I’m going to bring some friction out of the closet, literally. Although closet designs in hotel rooms are usually unremarkable, I encountered on that made me scratch my head and wonder, “What were they thinking?”
Hotel rooms often have design features that aren’t guest-friendly. At FlyerTalk, the forum for frequent travelers, I’ve seen threads with dozens or even hundreds of posts discussing poor designs encountered during hotel stays. Bathrooms without doors, awkward furniture placement, zero counter space, and many more flaws come under fire. One memorable photo showed a shower that looked like a phone-booth-size glass cylinder – in the middle of the room! Closets, oddly enough, rarely appear in these rants – there’s not that much to go wrong in such a simple element. At least, usually.
On one recent stay in an otherwise excellent hotel I encountered a closet with multiple perplexing design features. (I’m not going to out the specific hotel, as the staff were great and the overall guest experience was fine.)
The first oddity was the orientation of the hanger rack. In both homes and hotels, virtually all closets position the rack “side to side” so that the user can see all of the clothing and easily remove or add an item. This hotel closet positioned the rack “end on” so that one could only view the first item – everything else was hidden.

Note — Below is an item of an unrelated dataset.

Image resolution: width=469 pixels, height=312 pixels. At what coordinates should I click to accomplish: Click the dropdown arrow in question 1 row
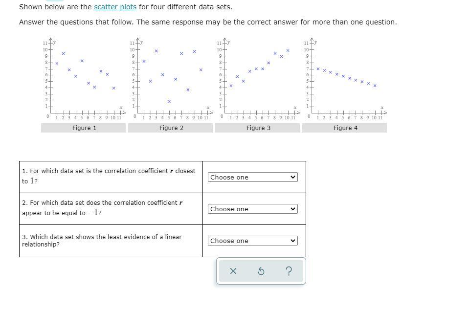point(293,177)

Now, in terms of inconvenience, this wasn’t a huge problem. One could push items to the side to access those in back. But one has to wonder – why did the designer decide to buck centuries of closet design tradition and incorporate this obviously less usable design? I didn’t get out my tape measure, but it appeared a side-to-side rack would have fit equally well.
A Safe Location
The real design failure in this closet wasn’t the weirdly oriented rack. It was the positioning of the room safe, which was on the floor. Literally.
In order to read the instructions and push the safe’s buttons, guests would have to be on their hands and knees. To view the back of the safe to ensure no valuables remained, guests would have to be prone on the hotel room floor.
What Didn’t Happen
As I pondered this almost unusable design, I imagined a group of hotel executives watching a video of a “test guest” unpacking and awkwardly placing his clothes on the rack. When he gets down on his hands and knees to struggle with the safe, the execs all high-five each other and exclaim, “Now that is the customer experience we are looking for!”

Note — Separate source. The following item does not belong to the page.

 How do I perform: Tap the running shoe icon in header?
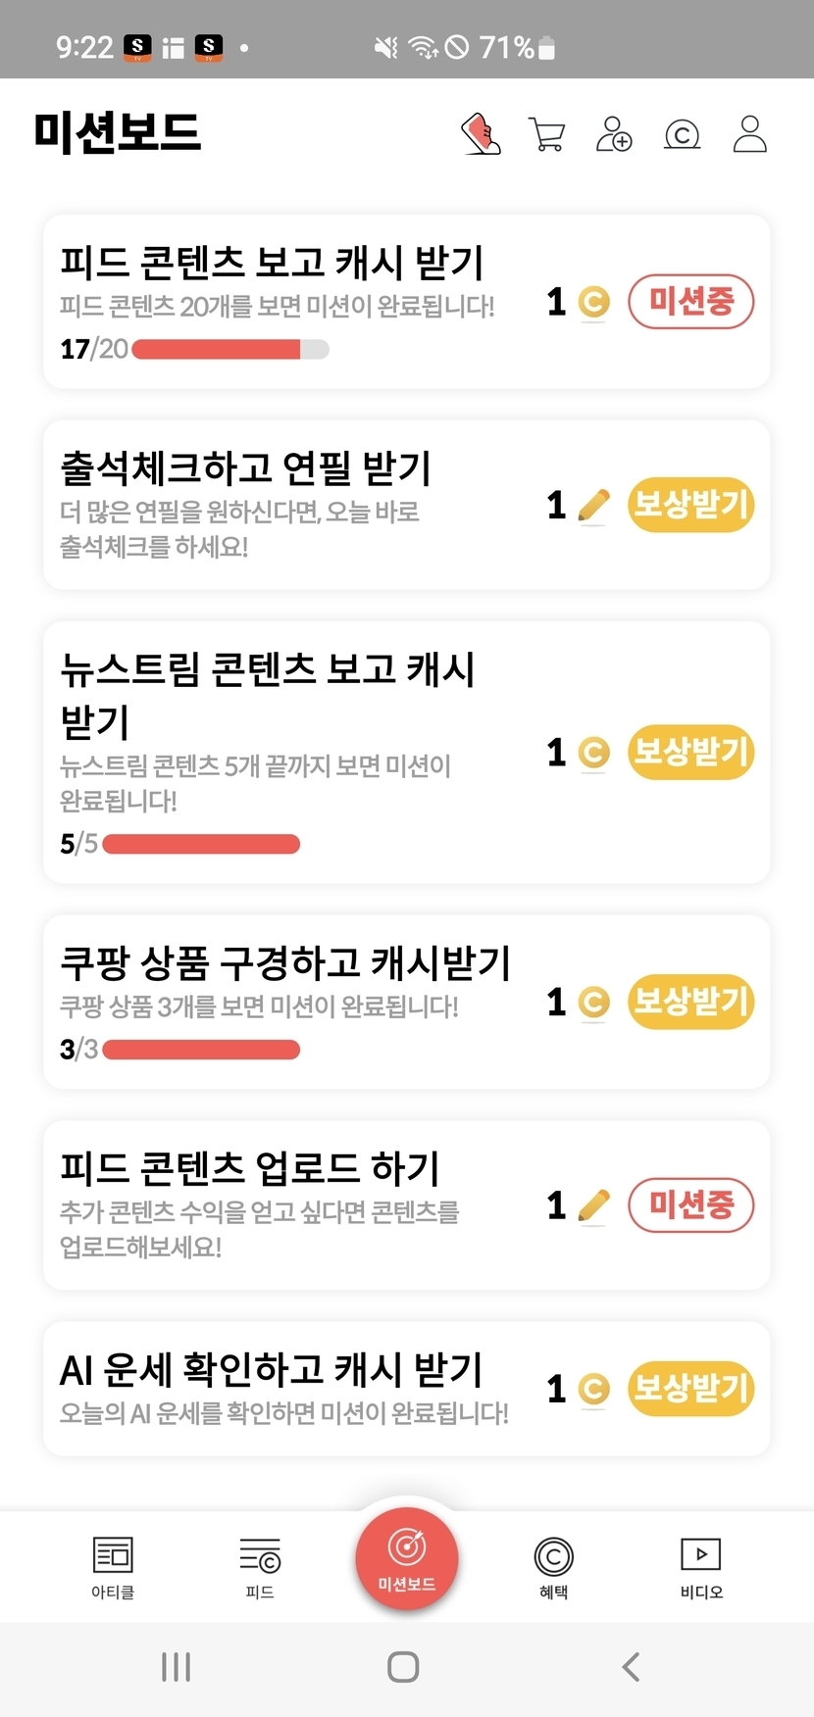point(481,134)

Of course, that’s not what happened. Nobody tested this design, or even asked a guest about it. Nobody consulted with a few experienced travelers about the practicality of placing the safe on the floor. Instead, the designers made a decision to put the safe in that ridiculous location because it was cheapest or most convenient for them. Nobody checked to see if there was a safe design with top access to make a lower location more practical.
A Metaphor for All Customer Experience
There’s a far more important issue at stake than one bad hotel closet design. A common refrain in those FlyerTalk threads is, “Did the designer ever actually stay in a room like this? Or in any hotel, ever?” Some of these usability flaws seem so obvious that it seems likely that:
- The designer was inexperienced and/or clueless.
- Nobody bothered to test the design with real guests.
The same thing happens on websites, in mobile apps, and in-person customer experiences. You have almost certainly encountered a digital interface that is so perplexing that you concluded the company performed no user testing at all.
Most friction isn’t intentional. Even smart, experienced designers can overlook elements in a process that will confuse or frustrate first-time users. Two simple steps will help you avoid at least some friction in your customer experience:
- Test your processes with real customers.
- After launch, continuously monitor and aggregate behavior data to identify problem areas.
Whose convenience?
Most companies claim to put the customer first, or to be customer-centric. But, few really are. When faced with a significant cost to improve customer experience, the company puts its own needs first. It’s entirely possible that when that hotel was being designed, someone pointed out that the floor was a terrible place to put a room safe. When the cost of a more convenient location was calculated, though, someone consciously decided that a better customer experience wasn’t worth it.
When I encountered an inexplicably bad user experience on a major website, I used to assume the firm didn’t have a competent UX person. Now, I lean toward the explanation that they DO have people who understand UX but those experts are overruled by executives in finance, IT, or security.
If you want to be truly customer-centric, be certain that your customer experience people have at least as much authority as the rest of the decision-makers.